Le Dr Brian Hie, ingénieur chimiste à l'Université Stanford en Californie, a utilisé des modèles de langage génomique pour concevoir des génomes fonctionnels pour ces bactériophages. Le code génétique du phage conçu mesure environ 5 400 paires de bases.
Résultats et capacités de synthèse
Des chercheurs de Stanford ont sélectionné 302 conceptions issues de l'IA pour les synthétiser en laboratoire, bien que d'autres sources indiquent que ce chiffre avoisine les 300. Parmi les bactériophages synthétisés, 16 se sont révélés efficaces pour tuer les bactéries E. coli. Un cocktail de bactériophages conçu par l'IA a réussi à surmonter la résistance de deux souches différentes d'E. coli.

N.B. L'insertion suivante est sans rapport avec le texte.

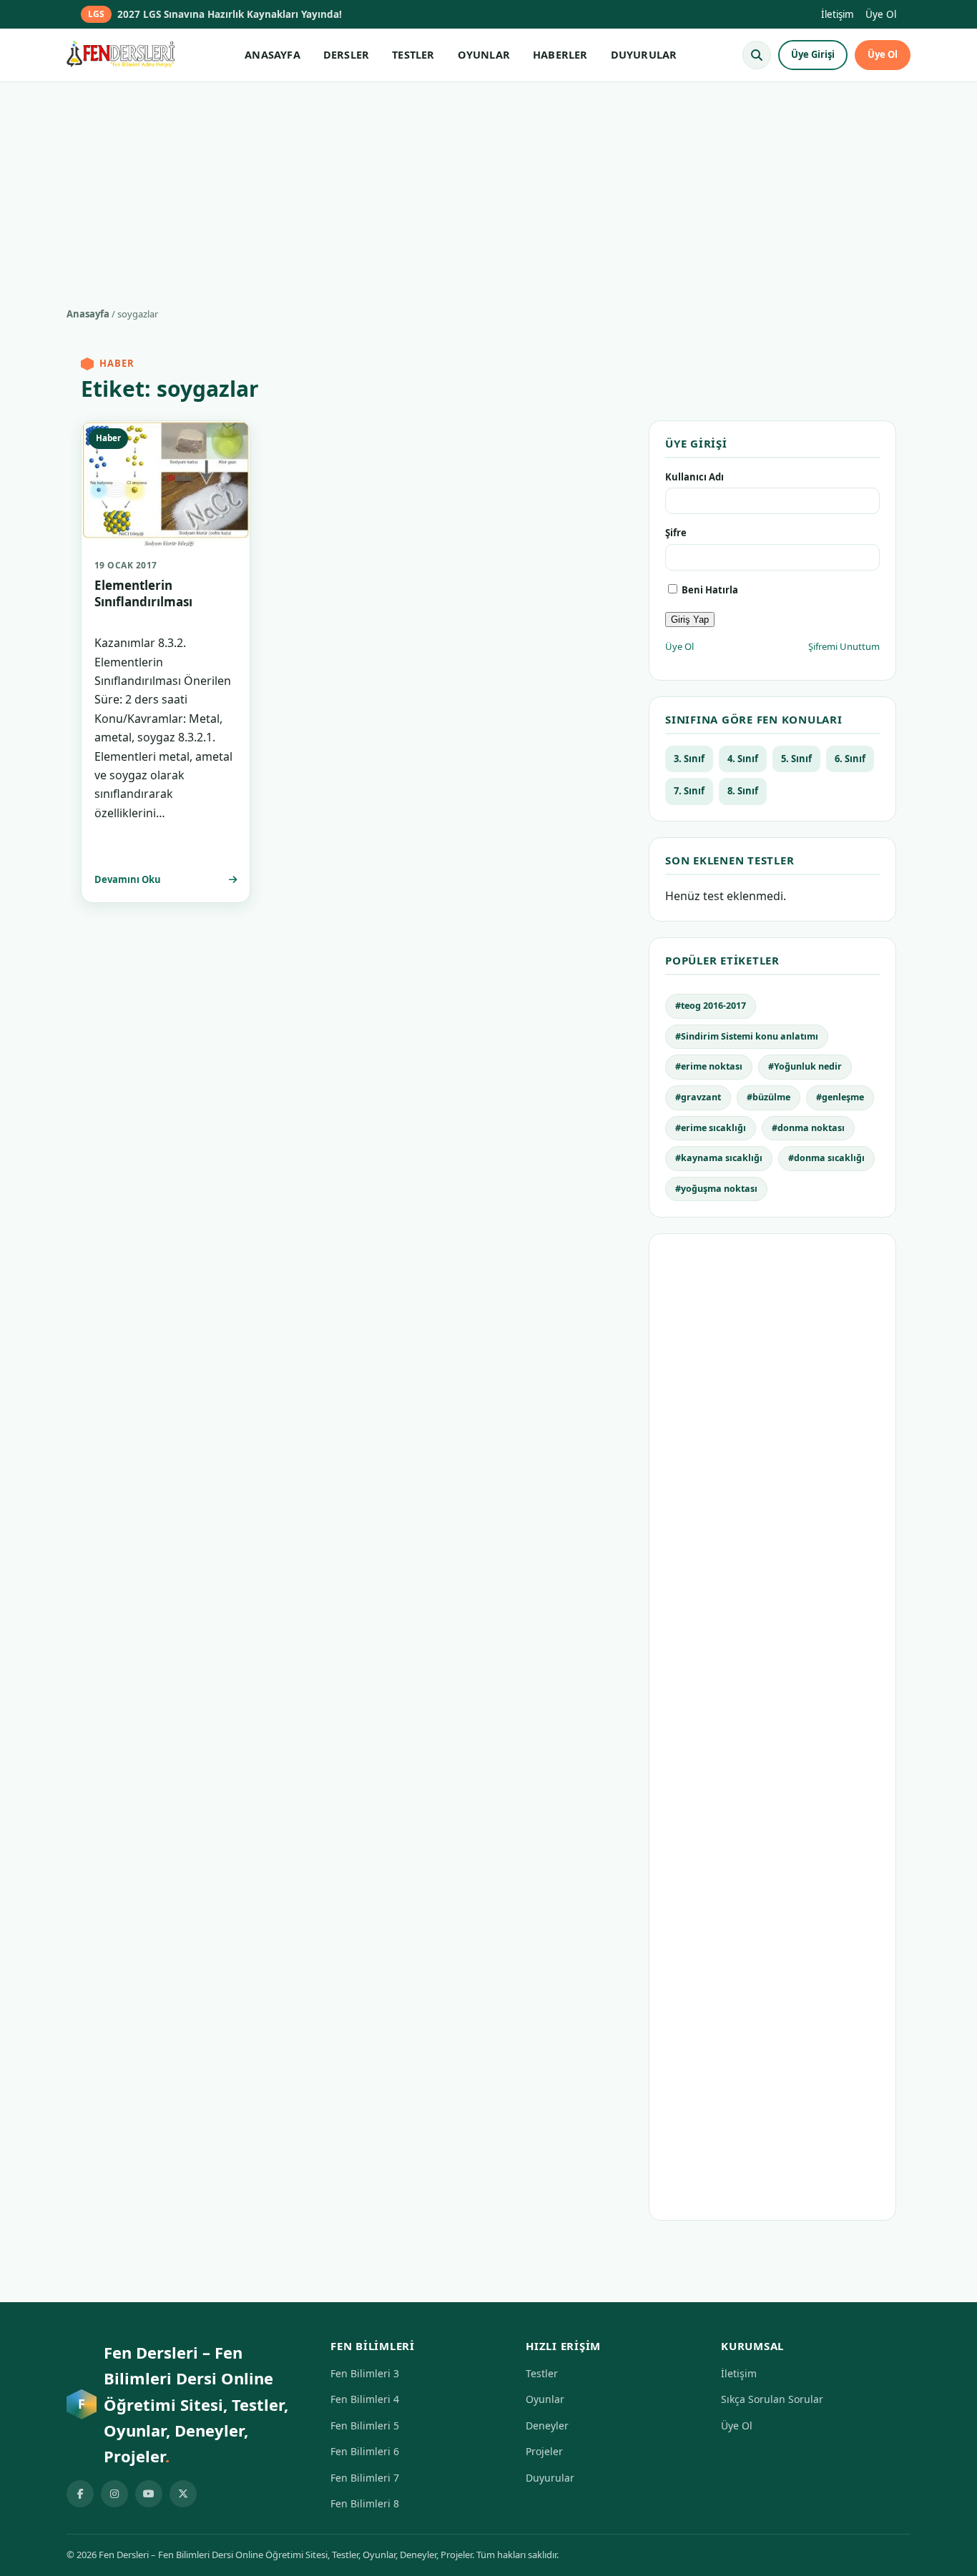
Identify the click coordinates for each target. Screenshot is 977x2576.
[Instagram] (114, 2493)
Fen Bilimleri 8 (364, 2503)
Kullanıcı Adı (694, 476)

Longueur du code génétique du phage conçu
Débats sur la biosécurité et la gouvernance
Le Dr Thomas Inglesby et le Dr Moritz Hanke, du Center for Health Security de l'Université Johns Hopkins, ont affirmé que la capacité de composer des génomes viraux à l'aide de l'IA générative existe désormais, mais que la gouvernance pour la diriger en toute sécurité ne l'est pas. Ils ont également soutenu que la recherche sur les agents pathogènes pouvant infecter les humains, les animaux ou les plantes ne devrait pas être poursuivie. Selon eux, ces découvertes soulèvent des questions urgentes en matière de biosécurité et de sécurité biologique.
Le professeur Marc Güell, du laboratoire de biologie synthétique de l'Université Pompeu Fabra en Espagne, a qualifié l'étude de « tournant très significatif », ajoutant qu'elle permet de « rêver de possibilités passionnantes pour relever les plus grands défis de l'humanité ». Le professeur Patrick Cai, responsable de la génomique synthétique au Manchester Institute of Biotechnology, a décrit l'étude comme une « étape importante ».
Tom Ellis, professeur d'ingénierie du génome synthétique à l'Imperial College London, a décrit le génome conçu comme « le plus petit et le plus facile à fabriquer ». Il a suggéré que la menace posée par la conception intégrale de génomes viraux par l'IA est « très exagérée » par rapport à la facilité d'apporter des modifications de fonction de gain à des agents pathogènes existants.
La régulation ne devrait pas se concentrer uniquement sur le modèle d'IA, mais devrait inclure une approche par couches comprenant le filtrage de la synthèse et la biosécurité en laboratoire, a déclaré la Dre Filippa Lentzos, chargée de cours en science et sécurité internationale au King's College London.
À titre de comparaison, le plus petit génome d'une cellule vivante compte environ 500 000 paires de bases, tandis que le génome humain est composé d'environ trois milliards de paires de bases.